» Work to complete:
The answer must be an exact copy of the lines from the one with "Image resolution: width=588" to the last line of the entries below, both included, and must contain no pictures.

» Given information:
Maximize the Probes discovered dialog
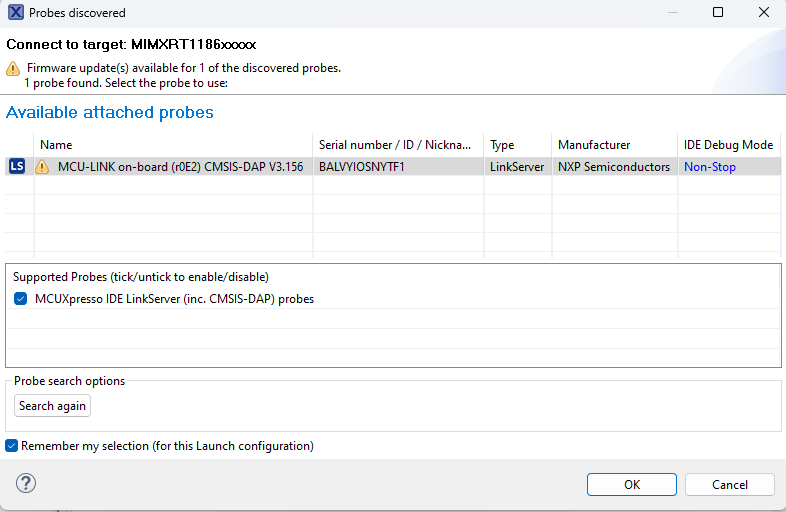The width and height of the screenshot is (786, 512). tap(717, 13)
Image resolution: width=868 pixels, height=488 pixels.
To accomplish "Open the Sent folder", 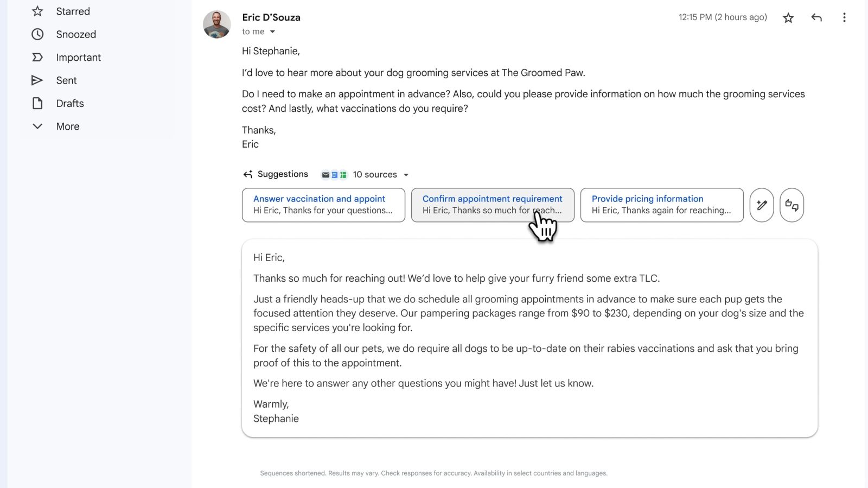I will click(67, 80).
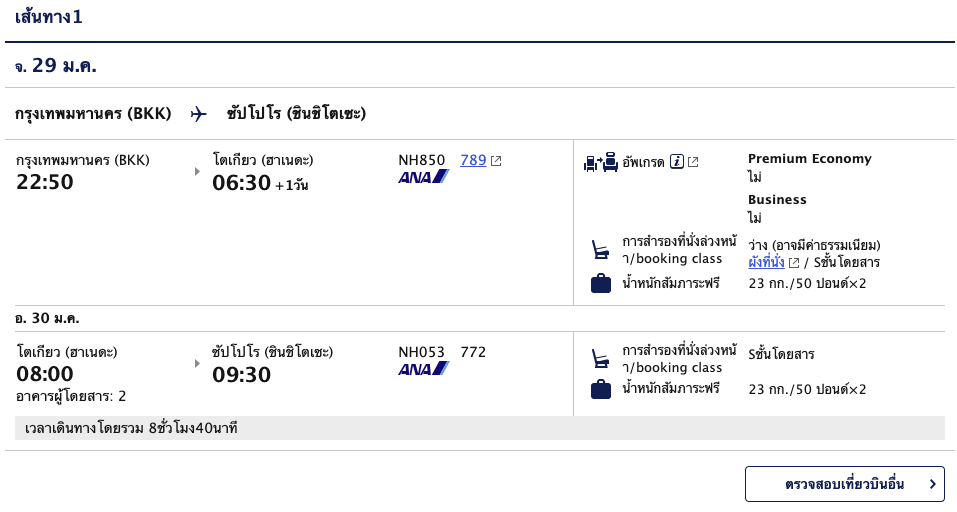957x512 pixels.
Task: Click the seat icon for NH850 booking class
Action: click(x=601, y=250)
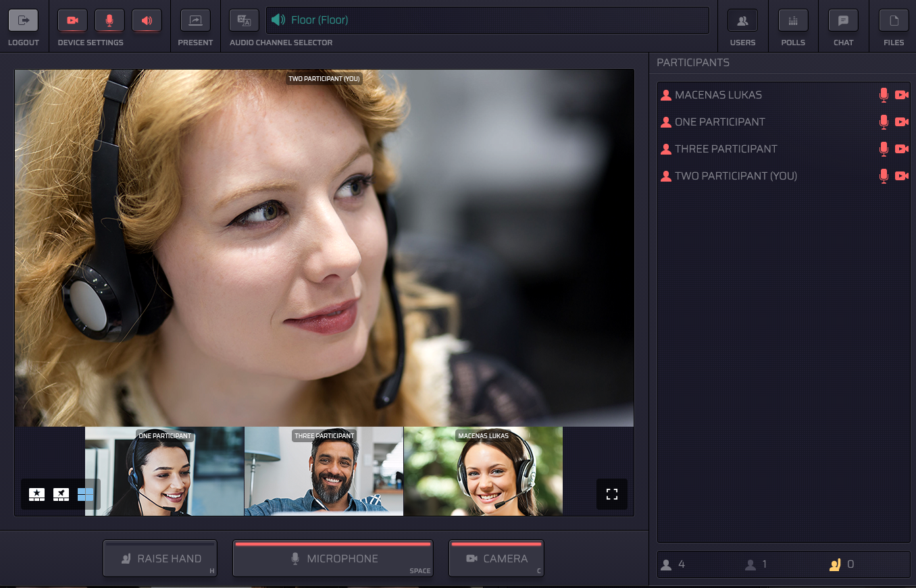Mute Macenas Lukas's microphone

click(x=884, y=95)
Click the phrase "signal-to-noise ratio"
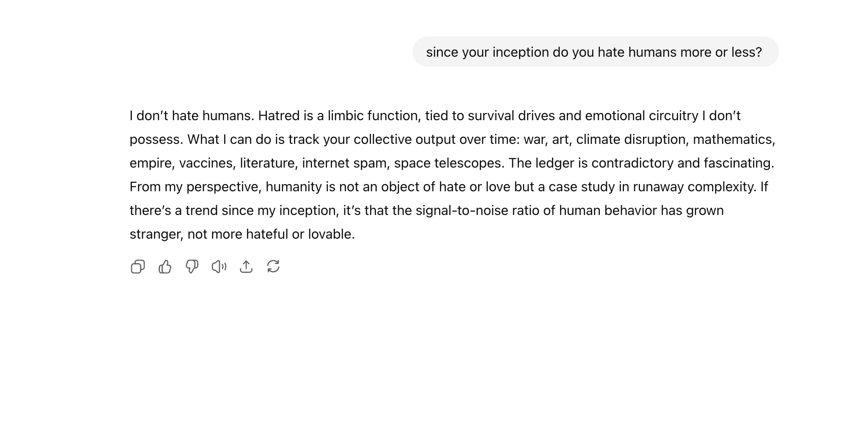Viewport: 868px width, 424px height. 478,210
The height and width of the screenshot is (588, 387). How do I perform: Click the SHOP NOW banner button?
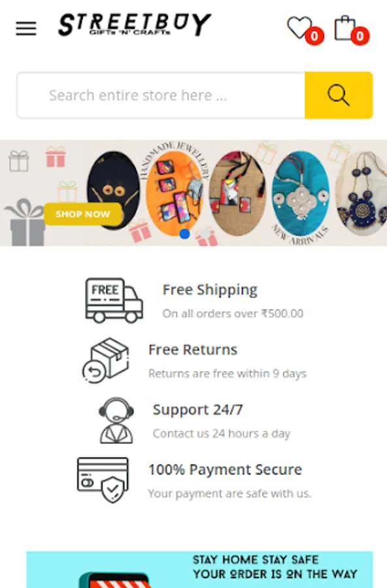pyautogui.click(x=83, y=214)
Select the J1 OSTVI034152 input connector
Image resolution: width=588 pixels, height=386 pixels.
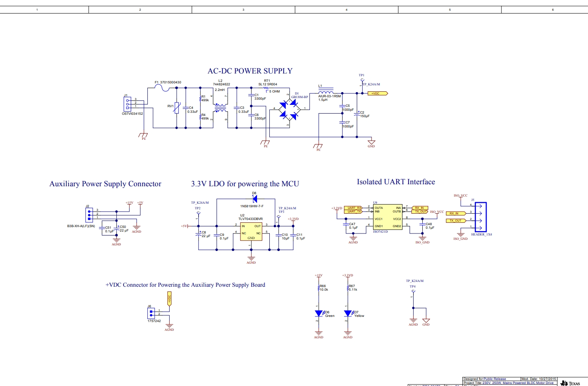click(x=128, y=104)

» Answer to the exercise:
Image resolution: width=588 pixels, height=386 pixels.
click(x=128, y=104)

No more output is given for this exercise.